Dass die nationale Konstituierung von Deutschland und Frankreich gerade im Gegensatz zueinander stattgefunden hat, wurde in den vergangenen zwei Jahrzehnten durch verschiedene Arbeiten deutlich gemacht. Gerade die Rolle der Feindschaft bei der Entstehung der Nationen rückte dabei verstärkt ins Blickfeld. Dieter Langewiesche brachte das auf die griffige Formel vom Krieg als dem Vater des Nationalstaates. Die Dissertation von Volker Wacker über die militärische Besetzung Frankreichs durch Einheiten der antinapoleonischen Koalition schließt an solche Überlegungen an. Ausgehend von einer Analyse der Besetzung fragt der Autor, ob die Erinnerungen an die Erfahrungen mit den preußischen Truppen das französische Deutschland- und Preußenbild negativ und lang anhaltend beeinflusst haben.

Die Arbeit ist chronologisch aufgebaut und behandelt in drei Teilen die Kriegs- und Waffenstillstandsbesetzung im Jahr 1814, die Waffenstillstandsbesetzung 1815 und die Kontrollbesetzung 1815-1818. In einem Epilog geht Wacker der Frage nach, ob das französische Feindbild Preußen/Deutschland von 1870/71 bereits auf ältere Negativerlebnisse und vor allem auf die Besatzungszeit in den Jahren 1814 bis 1818 zurückzuführen sei.

Wacker unterscheidet drei Typen der Besetzung: die kriegerische, die Waffenstillstands- und die vertragliche Friedensbesetzung, wobei der Unterschied vor allem im Grad der rechtlichen Regulierung liegt, der bei der kriegerischen am geringsten, bei der Friedensbesetzung am höchsten ist.

Der Autor zeichnet jeweils die historischen Ereignisse, welche die Besetzungen begleiten, die Organisation des Besatzungssystems und die Reaktionen der französischen Bevölkerung und der Behörden nach.
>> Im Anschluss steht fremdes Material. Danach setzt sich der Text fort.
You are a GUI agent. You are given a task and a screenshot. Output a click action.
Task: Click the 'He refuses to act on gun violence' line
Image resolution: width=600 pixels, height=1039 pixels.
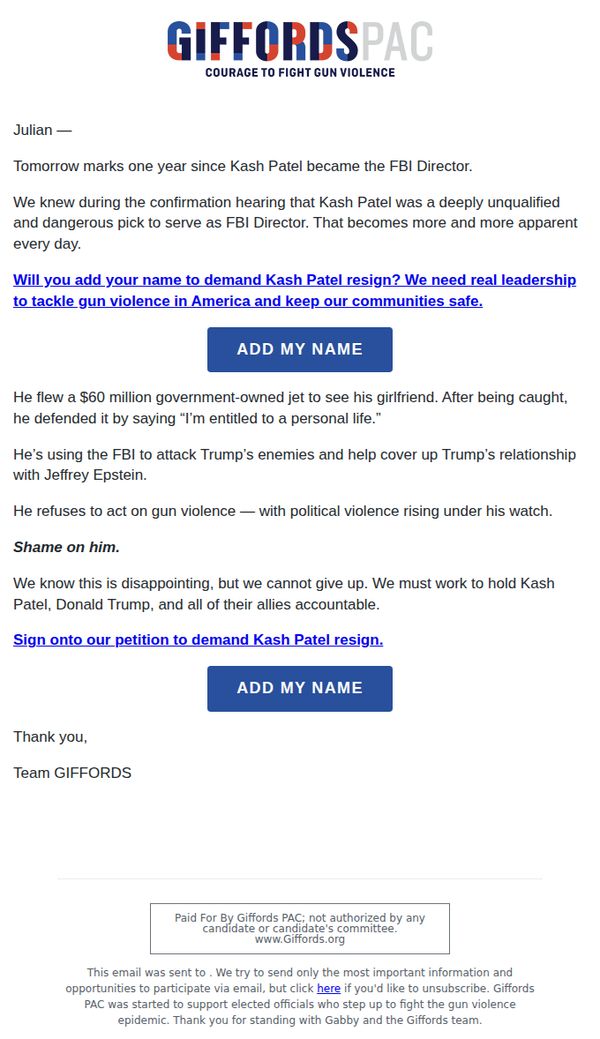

Die Alliierten hatten sich bereits 1814 auf eine gemeinsame Besatzungspolitik geeinigt, die allerdings im Zuge der praktischen Besetzung zunehmend an einzelstaatliche Interessen stieß. Die 1814 vorgesehenen und dann auch installierten alliierten Zivilgouverneure, die dem Zentraldepartement Steins, eine dem direkten Einfluss der einzelnen Regierungen entzogene Einzelbehörde, unterstanden, wurden so von preußischen und bayrischen Truppen kaum bis gar nicht respektiert. 1815 verzichtete man dann gänzlich auf eine überstaatliche Besatzungsbehörde. Ziel der Besatzung war vor allem die Versorgung der alliierten Invasionstruppen über Steuerkonfiskationen, Requisitionen und Verkauf von französischem Staatseigentum.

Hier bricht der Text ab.